8. Bloomberg – Binge Drinking by Australia’s Youth Sparks Rudd Reform Campaign. “With 48 cans of beer in the back and a bumper sticker that says “Rum — So Much More Than a Breakfast Food,” Tom Dalfer headed to a remote Australian town last month with one purpose: to get as drunk as possible. The mechanic made the 750-mile trip to Trundle (population 370), to attend a Bachelors-and-Spinsters ball — a black-tie rite of passage for Australia’s rural youth.”

9. TV NZ – Alarm over binge drinking. “Drinking problems are rife on both sides of the Tasman and Australia is tackling the issue by targeting teens while NZ authorities insist it’s not just about the youngsters. One in 10 under-age drinkers binge every week in Australia, figures that mirror New Zealand’s binge drinking culture.”

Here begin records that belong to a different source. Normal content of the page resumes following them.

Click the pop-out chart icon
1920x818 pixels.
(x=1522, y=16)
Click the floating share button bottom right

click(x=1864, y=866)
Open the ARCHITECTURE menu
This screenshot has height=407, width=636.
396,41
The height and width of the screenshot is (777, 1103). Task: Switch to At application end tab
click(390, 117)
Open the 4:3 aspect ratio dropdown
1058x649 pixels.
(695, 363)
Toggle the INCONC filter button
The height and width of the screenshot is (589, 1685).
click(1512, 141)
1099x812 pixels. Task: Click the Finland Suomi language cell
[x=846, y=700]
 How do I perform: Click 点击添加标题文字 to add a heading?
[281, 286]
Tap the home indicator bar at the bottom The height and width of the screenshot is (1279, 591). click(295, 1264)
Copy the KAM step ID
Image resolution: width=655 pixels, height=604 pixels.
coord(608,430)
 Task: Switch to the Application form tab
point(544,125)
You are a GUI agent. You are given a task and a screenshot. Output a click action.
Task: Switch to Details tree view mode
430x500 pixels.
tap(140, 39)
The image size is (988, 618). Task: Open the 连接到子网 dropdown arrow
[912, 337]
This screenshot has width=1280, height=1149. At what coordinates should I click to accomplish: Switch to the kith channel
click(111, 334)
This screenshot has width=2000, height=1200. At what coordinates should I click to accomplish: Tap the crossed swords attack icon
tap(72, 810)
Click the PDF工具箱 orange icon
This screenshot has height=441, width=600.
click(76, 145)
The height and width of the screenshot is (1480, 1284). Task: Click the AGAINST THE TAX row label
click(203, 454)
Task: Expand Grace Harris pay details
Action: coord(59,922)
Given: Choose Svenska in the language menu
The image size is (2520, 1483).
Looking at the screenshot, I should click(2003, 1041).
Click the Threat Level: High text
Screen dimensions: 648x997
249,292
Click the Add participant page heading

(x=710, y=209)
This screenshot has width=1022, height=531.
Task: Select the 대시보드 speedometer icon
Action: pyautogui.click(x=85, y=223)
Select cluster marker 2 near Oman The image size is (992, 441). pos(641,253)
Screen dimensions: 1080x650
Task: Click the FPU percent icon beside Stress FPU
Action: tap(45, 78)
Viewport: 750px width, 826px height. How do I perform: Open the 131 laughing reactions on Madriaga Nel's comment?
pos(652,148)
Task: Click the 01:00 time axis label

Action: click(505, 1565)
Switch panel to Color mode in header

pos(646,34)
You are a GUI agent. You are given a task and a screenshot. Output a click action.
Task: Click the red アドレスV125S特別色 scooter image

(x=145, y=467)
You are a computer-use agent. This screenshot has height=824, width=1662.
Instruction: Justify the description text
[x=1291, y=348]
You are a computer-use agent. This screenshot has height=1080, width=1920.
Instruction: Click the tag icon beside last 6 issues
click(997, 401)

10. The Irish Independent – Is Amy really the poster girl for drug abuse? “As if Amy Winehouse didn’t have enough problems, she has now been condemned by the United Nations. Speaking out against “coke-snorting fashionistas”, UN drug tsar Antonio Maria Costa described Winehouse as “the poster girl for drug abuse”.”

Kevin Rudd’s binge drinking obsession

I thought the write up on Crikey summed up the issue perfectly:

“Bernard Keane writes:

Booze. Gambling. P-rn. It’s everywhere, at epidemic levels, apparently, but luckily our politicians are on the case, ready to shake their heads in dismay and demand tougher regulation of stuff that’s nobody else’s business.

Even under the crusty conservatives of the Coalition, it’s hard to recall a moral panic being whipped up as fervently as Kevin Rudd, Steve Fielding and Nick Xenophon are managing at the moment.

Rudd is claiming binge drinking is a “worsening epidemic” that is “getting out of hand” and needs to be urgently addressed. Steve Fielding, best known for using his PC in Parliament House to Google for p-rn, also thinks it’s a “huge” and “growing” problem, and has got up a Senate committee to consider his private member’s bill to restrict alcohol advertising.

But as Richard Farmer pointed out yesterday, there’s no evidence for any of this. Indeed, in historical terms the early twenty-first century is probably one of the most sober periods in western history in the last five hundred years. But you won’t hear any of that in the mainstream media’s reporting – inevitably replete with footage of inebriated teenagers – of Rudd’s dire warnings.

With a similar lack of interest in evidence, Minister for Zeroes and Ones Stephen Conroy has been busy trying to get Labor’s plan to regulate the internet up and running via ISP-level filtering to block child p-rn and “violent websites”. Conroy’s plan, which makes the previous Government’s unworkable Netalert program for PC-level filters look benign, should do wonders for Australia’s already quicksilver broadband speeds. But according to the Minister, the only people opposed to it are kiddy fiddlers.

And incoming senator Nick Xenophon isn’t waiting until July to get stuck into gambling (or, as it should be known, taxation for innumerates), pushing for a new set of restrictions on poker machines and gambling venues. Not to be outdone, Steve Fielding wants to impose a tax on them too.

All this is music to the ears of pressure groups and lobbyists who rely on public funding. Leading the charge on binge drinking was Professor Margaret Hamilton from the National Council on Drugs, an anti-drug body established and funded by the Howard Government and currently headed by former Liberal senator John Herron. According to Hamilton, the mere act of having a drink on a Friday evening sends the wrong signal to Australia’s youth. Daryl Smeaton of the Alcohol Education and Rehabilitation Foundation – of which anti-gambling campaigner Tim Costello is a director — also backed Rudd’s binge drinking warning.

These people doubtless do fine work in addressing the impact of alcohol abuse (however defined) or gambling addiction, but are also beneficiaries of the funding that will inevitably flow from Government efforts to be seen to Do Something. They have a vested interest in encouraging state interventionism in their chosen fields.

Then again the media also has an interest in hyping social problems. Drunken teenagers and gambling addicts make for great copy. Everyone loves a moral panic”.